• _DATA_:
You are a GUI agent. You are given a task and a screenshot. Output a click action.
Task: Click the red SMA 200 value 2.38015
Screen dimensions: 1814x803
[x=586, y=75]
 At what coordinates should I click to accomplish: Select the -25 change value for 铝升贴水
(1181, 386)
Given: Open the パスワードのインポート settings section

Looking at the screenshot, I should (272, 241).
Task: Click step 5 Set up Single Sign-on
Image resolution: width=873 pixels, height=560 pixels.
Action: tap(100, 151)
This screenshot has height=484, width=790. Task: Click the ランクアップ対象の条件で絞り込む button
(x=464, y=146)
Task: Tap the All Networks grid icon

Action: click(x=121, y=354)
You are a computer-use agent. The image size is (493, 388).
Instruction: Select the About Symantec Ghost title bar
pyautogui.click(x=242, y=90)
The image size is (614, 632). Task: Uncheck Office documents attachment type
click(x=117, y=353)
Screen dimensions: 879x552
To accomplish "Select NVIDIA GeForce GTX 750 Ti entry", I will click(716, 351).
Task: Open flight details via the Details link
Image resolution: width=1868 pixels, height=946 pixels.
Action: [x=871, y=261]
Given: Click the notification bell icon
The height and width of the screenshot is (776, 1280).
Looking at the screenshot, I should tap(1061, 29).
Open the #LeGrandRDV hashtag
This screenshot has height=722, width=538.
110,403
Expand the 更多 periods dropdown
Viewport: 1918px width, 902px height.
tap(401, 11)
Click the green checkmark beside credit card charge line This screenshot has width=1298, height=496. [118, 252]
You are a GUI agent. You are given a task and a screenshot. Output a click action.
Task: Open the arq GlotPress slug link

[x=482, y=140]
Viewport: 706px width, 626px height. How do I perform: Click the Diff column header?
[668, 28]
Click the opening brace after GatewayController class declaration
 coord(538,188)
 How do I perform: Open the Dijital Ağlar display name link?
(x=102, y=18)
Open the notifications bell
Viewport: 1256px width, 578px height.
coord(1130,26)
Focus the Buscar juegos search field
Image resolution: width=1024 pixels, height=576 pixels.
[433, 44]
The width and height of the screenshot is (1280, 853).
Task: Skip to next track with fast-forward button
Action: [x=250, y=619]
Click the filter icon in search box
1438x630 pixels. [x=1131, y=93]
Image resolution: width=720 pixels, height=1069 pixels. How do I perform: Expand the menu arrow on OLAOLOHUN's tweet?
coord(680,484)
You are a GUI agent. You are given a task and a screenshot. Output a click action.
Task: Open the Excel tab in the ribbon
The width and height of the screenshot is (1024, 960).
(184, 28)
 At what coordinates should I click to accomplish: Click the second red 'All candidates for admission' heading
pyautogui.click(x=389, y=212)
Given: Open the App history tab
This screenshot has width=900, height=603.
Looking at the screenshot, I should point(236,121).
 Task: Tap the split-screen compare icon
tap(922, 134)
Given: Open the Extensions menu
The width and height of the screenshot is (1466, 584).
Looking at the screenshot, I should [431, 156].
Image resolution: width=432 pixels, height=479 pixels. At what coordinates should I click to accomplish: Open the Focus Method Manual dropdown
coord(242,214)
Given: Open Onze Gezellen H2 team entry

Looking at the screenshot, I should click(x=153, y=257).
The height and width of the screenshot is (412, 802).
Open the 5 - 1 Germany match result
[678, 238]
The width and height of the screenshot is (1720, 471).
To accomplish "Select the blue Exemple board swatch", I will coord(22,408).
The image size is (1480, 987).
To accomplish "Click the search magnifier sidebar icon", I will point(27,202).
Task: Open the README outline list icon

• _WHAT THE TASK ASKS_: Repeat only the lines above, from the first line of the entries through the line that contains "Focus the Buscar juegos search field", including both ends.

• _ANSWER BOX_:
You are a GUI agent. You are given a task and a screenshot. Output a click action.
Task: Click the red SMA 200 value 2.38015
Screen dimensions: 1814x803
[x=586, y=75]
 At what coordinates should I click to accomplish: Select the -25 change value for 铝升贴水
(1181, 386)
Given: Open the パスワードのインポート settings section

Looking at the screenshot, I should (272, 241).
Task: Click step 5 Set up Single Sign-on
Image resolution: width=873 pixels, height=560 pixels.
Action: tap(100, 151)
This screenshot has height=484, width=790. Task: Click the ランクアップ対象の条件で絞り込む button
(x=464, y=146)
Task: Tap the All Networks grid icon

Action: click(x=121, y=354)
You are a computer-use agent. The image size is (493, 388).
Instruction: Select the About Symantec Ghost title bar
pyautogui.click(x=242, y=90)
The image size is (614, 632). Task: Uncheck Office documents attachment type
click(x=117, y=353)
Screen dimensions: 879x552
To accomplish "Select NVIDIA GeForce GTX 750 Ti entry", I will click(716, 351).
Task: Open flight details via the Details link
Image resolution: width=1868 pixels, height=946 pixels.
Action: [x=871, y=261]
Given: Click the notification bell icon
The height and width of the screenshot is (776, 1280).
Looking at the screenshot, I should tap(1061, 29).
Open the #LeGrandRDV hashtag
This screenshot has height=722, width=538.
110,403
Expand the 更多 periods dropdown
Viewport: 1918px width, 902px height.
tap(401, 11)
Click the green checkmark beside credit card charge line This screenshot has width=1298, height=496. [118, 252]
You are a GUI agent. You are given a task and a screenshot. Output a click action.
Task: Open the arq GlotPress slug link

[x=482, y=140]
Viewport: 706px width, 626px height. How do I perform: Click the Diff column header?
[668, 28]
Click the opening brace after GatewayController class declaration
 coord(538,188)
 How do I perform: Open the Dijital Ağlar display name link?
(x=102, y=18)
Open the notifications bell
Viewport: 1256px width, 578px height.
coord(1130,26)
Focus the Buscar juegos search field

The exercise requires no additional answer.